In September 1985, the president's Council on Management Improvement looked at the same wasteland of bungled management and found, for example, that less than 50 percent of government accounting and financial reporting systems were capable of producing timely, accurate and relevant information for management decision making; 61 percent of such systems couldn't provide the data necessary for assessing management performance; 35 percent of the systems were incapable of providing sufficient data to support the allocation of funds; and 33 percent didn't provide sufficient data to support the allocation of funds among programs or beneficiaries.
In 1986, as an enthusiastic freshman congressman (and a CPA), I introduced legislation to create a chief financial officer of the U.S. government. It proved to be a non-starter in Congress, for the simple reason (as I later found out) that many members of Congress actually benefited from the confusion and slippage in financial management. It disguised the true cost of government, thus allowing the perpetuation and even expansion of their favorite programs.

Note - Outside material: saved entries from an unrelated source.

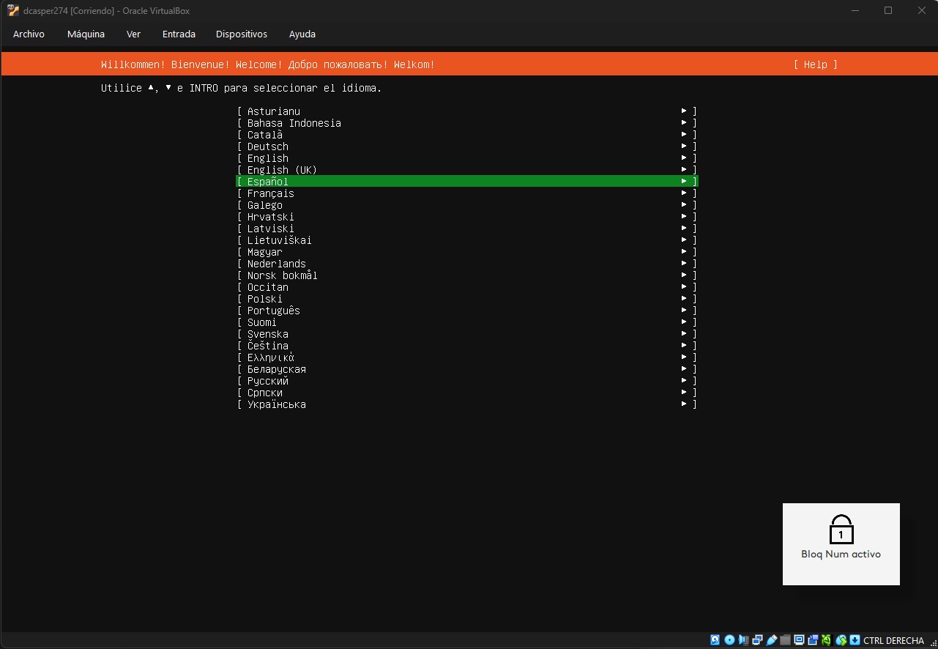This screenshot has width=938, height=649.
Task: Open the Dispositivos menu
Action: pos(241,34)
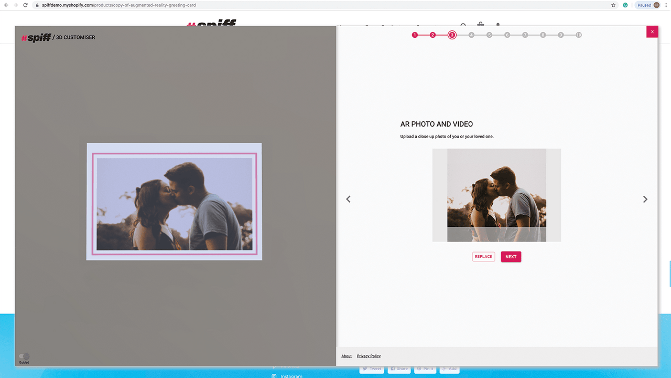Click the uploaded couple photo thumbnail
Screen dimensions: 671x378
click(x=496, y=195)
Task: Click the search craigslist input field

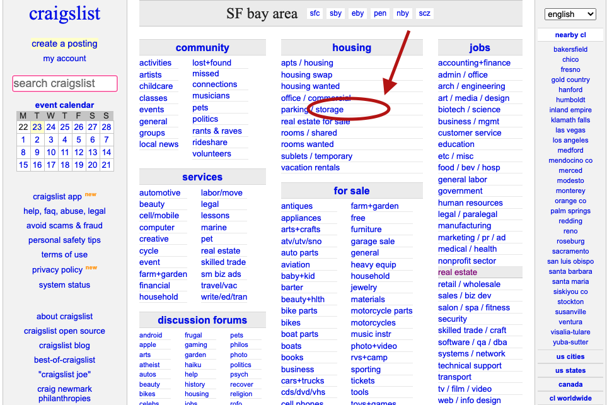Action: (64, 83)
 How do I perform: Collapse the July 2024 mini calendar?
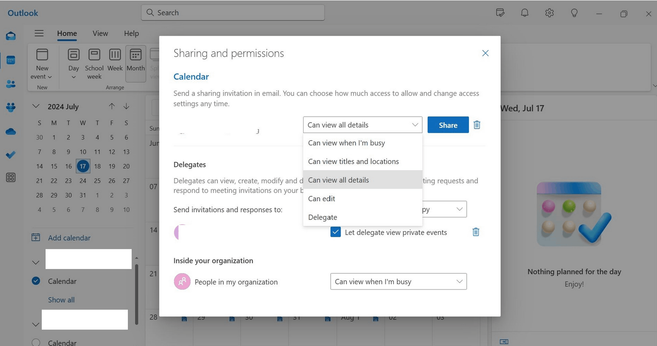(x=36, y=106)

A competent CFO with real authority would be able to force agencies to account for bad loans and unfunded guarantees, close zombie savings-and-loan associations instead of keeping them alive to multiply their taxpayer-covered losses, manage cash so that interest accrues to the government rather than to a depository bank and get rid of superfluous employees operating incompatible and inefficient computer information systems, just to name a few possibilities. None of these advances generated any enthusiasm among congressmen who appeared to be more concerned about the interests of insolvent borrowers, savings-and-loan looters, depository banks and federal employee unions, respectively.
Although Congress was not then prepared to act, on July 23, 1987, OMB Director James Miller III appointed a "chief financial officer for the federal government." Unfortunately, Mr. Miller was unable to confer upon the new CFO the real power and status that an effective CFO requires. The new appointee was also the associate director of OMB for management, three layers down from the president. The present occupant of those two posts, Frank Hodson, has the right idea but also lacks the statutory authority or presidential mandate to do the kind of job the nation needs and our taxpayers deserve.
Thus despite six years of growing attention to this issue, we have yet to do anything about creating a CFO with real statutory authority and enforcement powers, despite growing support from such key members of Congress as Sen. John Glenn, Ohio Democrat, and Reps. Frank Horton, New York Republican, and John Conyers, Michigan Democrat.
There is now, thanks to Mr. Hodson and OMB Director Richard Darman, a "Chief Financial Officer's Council" composed of designated CFOs from some two dozen agencies. Only two of them, however (Housing and Urban Development, and Veterans Affairs), have CFOs with statutory authority. HUD has one because its monstrous financial scandal forced Congress to approve every stringent management step proposed by Secretary Jack Kemp. The Department of Veterans Affairs has one because it was included in the legislation creating this newest Cabinet department in 1988, when the CFO idea was finally becoming more popular.
Make no mistake about it: This is more than just a technical management issue to be debated among accountants and financial managers. This is big bucks. The Grace Commission, reporting six years ago, estimated that more than $120 billion was being spent in programs and systems lacking adequate financial management, and that at then current rates, more than $1.8 trillion would be spent in those areas by the year 2000. The commission estimated that its financial management recommendations alone implemented in 1985, could save as much as $1.4 trillion over the ensuing 15 years. Some modest progress has been made since 1985, but I dare say that the bulk of the savings to the taxpayer have yet to be realized.
Today and tomorrow, both House and Senate committees will hold hearings on proposals for a CFO statute. The respective chairmen (Mr. Conyers and Mr. Glenn) will hear every witness declare it is a wonderful and badly needed idea. The trouble will come when the question arises of just where to put the CFO and how much control to give the CFO over cherished executive agency and congressional turf.
If there is anything that a seasoned corporate leader knows, it is that the CFO must report to the chief executive officer of the corporation. In the case of the federal government, that means to the president. The CFO must be the president's trusted appointee, confirmed by the Senate for professional competence and integrity, occupying an independent organization within the Executive Office of the President close to the president's ear. It will not do to have a token CFO buried two levels down in OMB.